"Zero trust" is being hijacked by the big corporate hype machine

Published on 2022-08-12.

The term zero trust is a security model, also known as "perimeterless security" that has been known for a long time and that was e.g. implemented internally at Google in 2009 in a project called BeyondCorp. In recent years, mainly due to the high amount of IT security problems we all are facing, the term gained renewed focus and popularity when cybersecurity researchers at National Institute of Standards and Technology (NIST) released their Zero Trust Architecture publication (PDF).

Zero trust is a valuable model that provides many improvements and benefits to the security model of both small and large companies. However, as with so many other terms and concepts, the big corporate hype machine is in the process of hijacking the concept by rebranding their services and turning zero trust into something that it is not.

If your company is interested in the improved security that the "zero trust" model from NIST can provide, the best resources and references for understanding the concept and what it involves are the following three documents:

Some things are important to understand when considering the "zero trust" architecture.

Zero trust doesn't mean that you stop trusting the people you employ. The zero trust concept does involve people and physical access to IT infrastructure, but it's more about devices and computers, that they should not be trusted by default, even if they are connected to a permissioned network such as a corporate LAN and even if they were previously verified. While not completely accurate, zero trust can in some ways be compared to the concept of secure by default.

Zero trust is nothing new, not by a long shot. It's just being hyped up by big corporations, mainly those that provide cloud services. In an attempt to take advantage of the major rise in security threats and problems related to cyber security, they are now rebranding a lot of their former services, simply known as "cloud" and are now trying to sell these services as zero trust. The main drive behind this rebranding is an attempt to take advantage of the current condition of the cyber security sector, by selling cloud services as "zero trust" in order to get companies to put ALL their data under the control of the cloud provider. This is NOT what zero trust is about, and understood properly, many resources should never be put under the control of a cloud provider. Often cloud providers simply cannot be trusted with your valuable and important data.
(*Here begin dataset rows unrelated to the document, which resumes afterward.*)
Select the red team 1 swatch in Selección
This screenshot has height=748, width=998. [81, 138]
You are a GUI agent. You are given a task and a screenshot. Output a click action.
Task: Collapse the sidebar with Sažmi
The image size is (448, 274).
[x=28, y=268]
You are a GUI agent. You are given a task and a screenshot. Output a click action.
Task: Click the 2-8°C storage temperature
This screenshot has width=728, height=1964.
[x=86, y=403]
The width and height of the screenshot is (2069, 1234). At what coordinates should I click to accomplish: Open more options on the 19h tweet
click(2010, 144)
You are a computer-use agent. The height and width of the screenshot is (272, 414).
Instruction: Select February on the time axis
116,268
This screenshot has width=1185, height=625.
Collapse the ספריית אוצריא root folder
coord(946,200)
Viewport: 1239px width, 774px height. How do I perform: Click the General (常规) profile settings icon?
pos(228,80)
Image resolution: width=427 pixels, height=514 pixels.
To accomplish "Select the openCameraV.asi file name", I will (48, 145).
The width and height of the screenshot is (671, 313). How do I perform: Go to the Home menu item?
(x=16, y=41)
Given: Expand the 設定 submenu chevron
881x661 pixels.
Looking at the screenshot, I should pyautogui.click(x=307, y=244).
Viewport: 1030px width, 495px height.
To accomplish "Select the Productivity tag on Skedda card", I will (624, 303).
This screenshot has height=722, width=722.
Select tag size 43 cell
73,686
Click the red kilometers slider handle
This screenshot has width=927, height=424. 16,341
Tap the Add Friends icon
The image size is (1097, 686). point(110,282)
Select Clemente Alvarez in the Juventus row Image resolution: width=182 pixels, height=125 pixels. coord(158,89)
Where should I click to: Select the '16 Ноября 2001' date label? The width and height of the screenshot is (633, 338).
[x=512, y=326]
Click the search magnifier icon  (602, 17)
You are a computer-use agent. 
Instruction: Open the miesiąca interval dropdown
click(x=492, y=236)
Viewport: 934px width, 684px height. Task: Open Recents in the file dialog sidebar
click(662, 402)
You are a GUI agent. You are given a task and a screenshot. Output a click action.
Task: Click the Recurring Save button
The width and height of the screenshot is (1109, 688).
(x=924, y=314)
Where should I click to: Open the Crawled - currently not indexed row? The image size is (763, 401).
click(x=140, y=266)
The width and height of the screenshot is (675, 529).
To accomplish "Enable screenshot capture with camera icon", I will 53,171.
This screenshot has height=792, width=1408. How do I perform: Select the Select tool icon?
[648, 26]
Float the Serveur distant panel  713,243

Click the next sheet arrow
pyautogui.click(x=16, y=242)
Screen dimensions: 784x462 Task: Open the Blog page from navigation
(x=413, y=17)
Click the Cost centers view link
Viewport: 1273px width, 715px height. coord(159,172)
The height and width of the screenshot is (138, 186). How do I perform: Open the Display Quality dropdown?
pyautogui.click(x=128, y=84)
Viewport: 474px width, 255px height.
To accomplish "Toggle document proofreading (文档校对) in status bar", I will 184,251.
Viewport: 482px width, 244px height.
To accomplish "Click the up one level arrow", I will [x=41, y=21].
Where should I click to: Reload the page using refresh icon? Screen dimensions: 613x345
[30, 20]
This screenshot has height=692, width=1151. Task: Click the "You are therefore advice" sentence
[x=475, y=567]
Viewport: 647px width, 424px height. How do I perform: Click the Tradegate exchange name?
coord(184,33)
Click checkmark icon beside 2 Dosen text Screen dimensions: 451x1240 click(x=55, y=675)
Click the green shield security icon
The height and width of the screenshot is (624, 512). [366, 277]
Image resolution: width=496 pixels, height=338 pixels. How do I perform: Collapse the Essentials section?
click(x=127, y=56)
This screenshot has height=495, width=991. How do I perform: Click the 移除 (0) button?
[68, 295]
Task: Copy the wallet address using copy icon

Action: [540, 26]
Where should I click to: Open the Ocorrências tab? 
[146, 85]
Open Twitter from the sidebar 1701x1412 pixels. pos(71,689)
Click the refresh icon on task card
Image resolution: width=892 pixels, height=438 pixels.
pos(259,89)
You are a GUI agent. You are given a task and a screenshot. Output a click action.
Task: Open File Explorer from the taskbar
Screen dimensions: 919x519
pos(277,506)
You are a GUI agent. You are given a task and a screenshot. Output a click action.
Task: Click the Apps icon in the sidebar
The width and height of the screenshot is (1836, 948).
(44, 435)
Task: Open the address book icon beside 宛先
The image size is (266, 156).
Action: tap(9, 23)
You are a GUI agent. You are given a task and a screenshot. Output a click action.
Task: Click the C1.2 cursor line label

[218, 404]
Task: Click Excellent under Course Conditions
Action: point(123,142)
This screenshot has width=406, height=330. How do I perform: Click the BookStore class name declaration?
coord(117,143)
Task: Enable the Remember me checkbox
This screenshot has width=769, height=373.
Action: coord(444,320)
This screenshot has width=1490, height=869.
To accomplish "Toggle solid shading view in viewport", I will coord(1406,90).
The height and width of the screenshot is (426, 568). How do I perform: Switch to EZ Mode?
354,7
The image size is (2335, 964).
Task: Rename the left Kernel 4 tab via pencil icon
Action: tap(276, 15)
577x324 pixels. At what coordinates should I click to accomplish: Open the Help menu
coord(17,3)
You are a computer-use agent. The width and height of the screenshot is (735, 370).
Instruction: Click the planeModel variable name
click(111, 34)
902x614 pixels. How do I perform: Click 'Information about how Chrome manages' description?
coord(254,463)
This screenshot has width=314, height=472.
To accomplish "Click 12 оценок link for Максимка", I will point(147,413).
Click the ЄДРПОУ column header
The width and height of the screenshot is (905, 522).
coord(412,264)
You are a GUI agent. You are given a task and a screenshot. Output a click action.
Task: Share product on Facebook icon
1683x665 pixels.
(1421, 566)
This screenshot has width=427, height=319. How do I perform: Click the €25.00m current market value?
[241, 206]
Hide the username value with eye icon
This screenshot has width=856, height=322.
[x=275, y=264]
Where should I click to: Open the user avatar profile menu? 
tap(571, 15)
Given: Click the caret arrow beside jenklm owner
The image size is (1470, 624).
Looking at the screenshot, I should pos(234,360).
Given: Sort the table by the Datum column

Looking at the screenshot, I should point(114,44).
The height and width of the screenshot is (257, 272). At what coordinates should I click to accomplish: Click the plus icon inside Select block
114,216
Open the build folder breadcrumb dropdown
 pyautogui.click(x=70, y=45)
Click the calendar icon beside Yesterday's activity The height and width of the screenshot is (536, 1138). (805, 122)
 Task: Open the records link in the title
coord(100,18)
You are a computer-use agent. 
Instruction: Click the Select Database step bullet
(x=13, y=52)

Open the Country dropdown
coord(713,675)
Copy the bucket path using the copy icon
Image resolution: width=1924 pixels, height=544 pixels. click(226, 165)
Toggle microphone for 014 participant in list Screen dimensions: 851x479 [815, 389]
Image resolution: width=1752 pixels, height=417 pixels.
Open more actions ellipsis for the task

Zero trust is not a do or don't procedure. Rather it is a concept with many subcategories of implementations that can be put into practice gradually, one step at a time.

Don't be fooled by the hype machine of the big corporations. If you're interested in the concepts of "zero trust", study the documents from NIST. If you don't understand the technical issues of the documents, get someone with technical expertise to help you understand, don't simply go to the websites of the big cloud provides because they will try to sell your their service as "zero trust", which just isn't it.